START RECORDS PROVIDED
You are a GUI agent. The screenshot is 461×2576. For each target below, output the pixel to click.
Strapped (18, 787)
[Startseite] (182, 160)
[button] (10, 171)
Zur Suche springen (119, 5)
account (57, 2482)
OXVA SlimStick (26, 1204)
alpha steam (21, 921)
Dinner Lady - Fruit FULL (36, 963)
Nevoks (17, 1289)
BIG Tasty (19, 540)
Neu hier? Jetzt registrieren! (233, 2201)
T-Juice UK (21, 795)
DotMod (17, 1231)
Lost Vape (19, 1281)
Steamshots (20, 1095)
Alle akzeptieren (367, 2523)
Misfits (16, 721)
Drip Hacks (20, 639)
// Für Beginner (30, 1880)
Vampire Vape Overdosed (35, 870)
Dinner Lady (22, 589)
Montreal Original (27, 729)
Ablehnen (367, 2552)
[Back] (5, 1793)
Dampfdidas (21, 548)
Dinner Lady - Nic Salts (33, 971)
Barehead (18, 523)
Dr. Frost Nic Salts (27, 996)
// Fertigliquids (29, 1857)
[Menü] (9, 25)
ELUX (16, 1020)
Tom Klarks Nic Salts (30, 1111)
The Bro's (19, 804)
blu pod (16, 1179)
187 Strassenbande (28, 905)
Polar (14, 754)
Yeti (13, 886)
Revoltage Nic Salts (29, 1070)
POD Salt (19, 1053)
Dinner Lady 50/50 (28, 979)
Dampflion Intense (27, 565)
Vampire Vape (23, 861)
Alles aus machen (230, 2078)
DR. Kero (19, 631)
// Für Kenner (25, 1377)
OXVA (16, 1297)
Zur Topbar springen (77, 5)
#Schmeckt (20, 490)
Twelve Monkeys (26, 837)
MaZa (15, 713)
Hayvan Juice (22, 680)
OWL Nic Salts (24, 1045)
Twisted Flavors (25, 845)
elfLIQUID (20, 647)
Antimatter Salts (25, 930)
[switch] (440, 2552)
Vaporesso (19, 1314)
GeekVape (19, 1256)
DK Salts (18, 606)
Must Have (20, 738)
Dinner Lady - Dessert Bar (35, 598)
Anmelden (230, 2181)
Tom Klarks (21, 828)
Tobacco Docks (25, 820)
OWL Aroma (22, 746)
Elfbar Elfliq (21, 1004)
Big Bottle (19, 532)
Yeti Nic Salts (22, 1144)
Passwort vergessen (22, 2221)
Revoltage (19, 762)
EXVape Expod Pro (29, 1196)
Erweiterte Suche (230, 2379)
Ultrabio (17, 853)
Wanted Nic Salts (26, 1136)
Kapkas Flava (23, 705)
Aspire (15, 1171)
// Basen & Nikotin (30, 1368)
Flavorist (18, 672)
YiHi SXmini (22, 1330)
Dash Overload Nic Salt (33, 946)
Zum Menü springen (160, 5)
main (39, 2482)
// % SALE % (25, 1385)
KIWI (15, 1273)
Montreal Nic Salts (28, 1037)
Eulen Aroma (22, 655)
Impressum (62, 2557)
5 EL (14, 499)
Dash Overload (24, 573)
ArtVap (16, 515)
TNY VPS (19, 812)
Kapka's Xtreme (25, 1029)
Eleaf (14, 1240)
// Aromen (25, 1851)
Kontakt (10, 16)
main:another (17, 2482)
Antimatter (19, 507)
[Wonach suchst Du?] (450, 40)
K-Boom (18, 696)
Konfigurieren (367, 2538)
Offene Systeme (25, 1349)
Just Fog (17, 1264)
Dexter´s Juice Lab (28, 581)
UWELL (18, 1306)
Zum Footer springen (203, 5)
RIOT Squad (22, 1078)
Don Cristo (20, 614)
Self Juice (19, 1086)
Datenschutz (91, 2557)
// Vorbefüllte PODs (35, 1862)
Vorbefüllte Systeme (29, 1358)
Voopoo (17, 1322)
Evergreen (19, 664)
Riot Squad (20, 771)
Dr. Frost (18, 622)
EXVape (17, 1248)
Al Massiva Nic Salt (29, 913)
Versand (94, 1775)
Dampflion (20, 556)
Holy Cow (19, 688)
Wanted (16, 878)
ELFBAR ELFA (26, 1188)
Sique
END RECORDS PROVIDED
▶ _PROBLEM TO WORK ON_: From the line that contains "Dash Overload (24, 573)" to the last line of the data, write out each line exactly and add nothing.

▶ _RESULT FOR THIS TASK_:
Dash Overload (24, 573)
ArtVap (16, 515)
TNY VPS (19, 812)
Kapka's Xtreme (25, 1029)
Eleaf (14, 1240)
// Aromen (25, 1851)
Kontakt (10, 16)
main:another (17, 2482)
Antimatter (19, 507)
[Wonach suchst Du?] (450, 40)
K-Boom (18, 696)
Konfigurieren (367, 2538)
Offene Systeme (25, 1349)
Just Fog (17, 1264)
Dexter´s Juice Lab (28, 581)
UWELL (18, 1306)
Zum Footer springen (203, 5)
RIOT Squad (22, 1078)
Don Cristo (20, 614)
Self Juice (19, 1086)
Datenschutz (91, 2557)
// Vorbefüllte PODs (35, 1862)
Vorbefüllte Systeme (29, 1358)
Voopoo (17, 1322)
Evergreen (19, 664)
Riot Squad (20, 771)
Dr. Frost (18, 622)
EXVape (17, 1248)
Al Massiva Nic Salt (29, 913)
Versand (94, 1775)
Dampflion (20, 556)
Holy Cow (19, 688)
Wanted (16, 878)
ELFBAR ELFA (26, 1188)
Sique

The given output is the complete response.